Sanchez greets supporters outside the party’s headquarters in Madrid (Emilio Morenatti/AP Photo)

Snap votes

The Socialists and junior member of the coalition government took a beating from the Conservative Party and the far-right Vox Party in regional and local elections in May, prompting Sanchez to call early elections on Sunday.

Most polls during the campaign predicted that the national vote would go the same way, but that the PP would depend on Vox’s support to form a government, with PP candidate Alberto Nunez Feijoo at the helm.

A PP-Vox government would have meant another member of the European Union has moved firmly to the right, a trend seen recently in Sweden, Finland and Italy.

Countries such as Germany and France are concerned about what such a shift would mean for EU immigration and climate policies.

The two main left-wing parties in Spain are pro-EU participation. On the right, the PP is also in favor of the EU. Vox, led by Santiago Abascal, opposes EU interference in Spanish affairs.

The elections come as Spain holds the rotating presidency of the EU. Sanchez had hoped to use the six-month deadline to show the progress his administration had made. An election defeat for Sanchez could lead to the PP taking over the reins of the EU presidency.
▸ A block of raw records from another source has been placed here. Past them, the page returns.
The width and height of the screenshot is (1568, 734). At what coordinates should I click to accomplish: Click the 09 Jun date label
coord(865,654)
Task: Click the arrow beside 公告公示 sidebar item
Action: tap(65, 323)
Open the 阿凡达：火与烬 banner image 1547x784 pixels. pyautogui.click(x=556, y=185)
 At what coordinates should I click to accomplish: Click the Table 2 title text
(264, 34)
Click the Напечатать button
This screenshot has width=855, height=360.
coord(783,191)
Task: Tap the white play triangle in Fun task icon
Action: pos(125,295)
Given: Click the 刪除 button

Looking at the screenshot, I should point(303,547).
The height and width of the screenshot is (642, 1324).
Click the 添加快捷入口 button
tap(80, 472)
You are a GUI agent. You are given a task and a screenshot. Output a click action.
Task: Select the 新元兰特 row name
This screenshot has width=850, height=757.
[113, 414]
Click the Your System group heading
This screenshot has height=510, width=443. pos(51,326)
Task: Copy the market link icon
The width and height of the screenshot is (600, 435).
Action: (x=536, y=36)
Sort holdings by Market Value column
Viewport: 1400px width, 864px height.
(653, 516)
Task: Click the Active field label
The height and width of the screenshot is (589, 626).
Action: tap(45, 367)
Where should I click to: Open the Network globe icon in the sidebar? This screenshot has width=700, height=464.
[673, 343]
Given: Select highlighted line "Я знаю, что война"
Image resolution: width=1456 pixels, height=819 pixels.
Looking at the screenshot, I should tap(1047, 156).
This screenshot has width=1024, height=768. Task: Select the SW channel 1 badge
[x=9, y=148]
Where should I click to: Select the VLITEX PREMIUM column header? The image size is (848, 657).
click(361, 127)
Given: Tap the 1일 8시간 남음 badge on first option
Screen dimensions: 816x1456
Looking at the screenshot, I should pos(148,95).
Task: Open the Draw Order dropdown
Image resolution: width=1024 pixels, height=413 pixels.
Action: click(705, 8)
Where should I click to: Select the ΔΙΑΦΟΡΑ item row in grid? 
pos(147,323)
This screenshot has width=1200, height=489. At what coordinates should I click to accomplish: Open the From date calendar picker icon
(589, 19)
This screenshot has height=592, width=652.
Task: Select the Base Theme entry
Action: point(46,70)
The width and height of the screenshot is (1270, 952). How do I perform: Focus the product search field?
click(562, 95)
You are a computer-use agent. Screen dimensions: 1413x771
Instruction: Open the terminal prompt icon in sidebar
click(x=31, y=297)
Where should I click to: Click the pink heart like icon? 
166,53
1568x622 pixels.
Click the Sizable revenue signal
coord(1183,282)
Voters braved rising summer temperatures to cast their votes on Sunday. At the end of a month of heat waves, temperatures in many parts of the country were expected to average above 35 degrees Celsius (95 degrees Fahrenheit), or 5C to 10C (41F to 50F), above normal. Authorities have handed out fans to many of the stations.

“We have the heat, but the right to exercise our voice freely is stronger than the heat,” said Rosa Maria Valladolid-Prieto, 79, in Barcelona.

Sánchez was one of the first to vote and cast his ballot at a polling station in Madrid. He later said of the large number of foreign media reporting on the election: “This means that what happens today will be very important, not only for us but also for Europe, and I think that should also make us think.”

Sumar, which brings together 15 small left-wing parties, is led by Second Deputy Prime Minister Yolanda Díaz, the only woman among the top four candidates.

Díaz called on everyone to vote, recalling that the freedom to vote did not always exist in Spain.

“There’s a lot at stake,” Diáz said after casting her vote. “It’s the most important election for people of my generation.”

PP leader Feijoo said it was “clear that there are many things at play, which country model we want, to have a solid and strong government”.

Vox’s Abascal said he hoped for “a mass mobilization (of voters) that will enable Spain to change direction”.

A person casts his vote in an early general election at a polling station in Barcelona, ​​Spain (Albert Gea/Reuters)

Sanchez’s government has guided Spain through the COVID-19 pandemic, tackling an inflation-driven economic downturn exacerbated by Russia’s full-scale invasion of Ukraine.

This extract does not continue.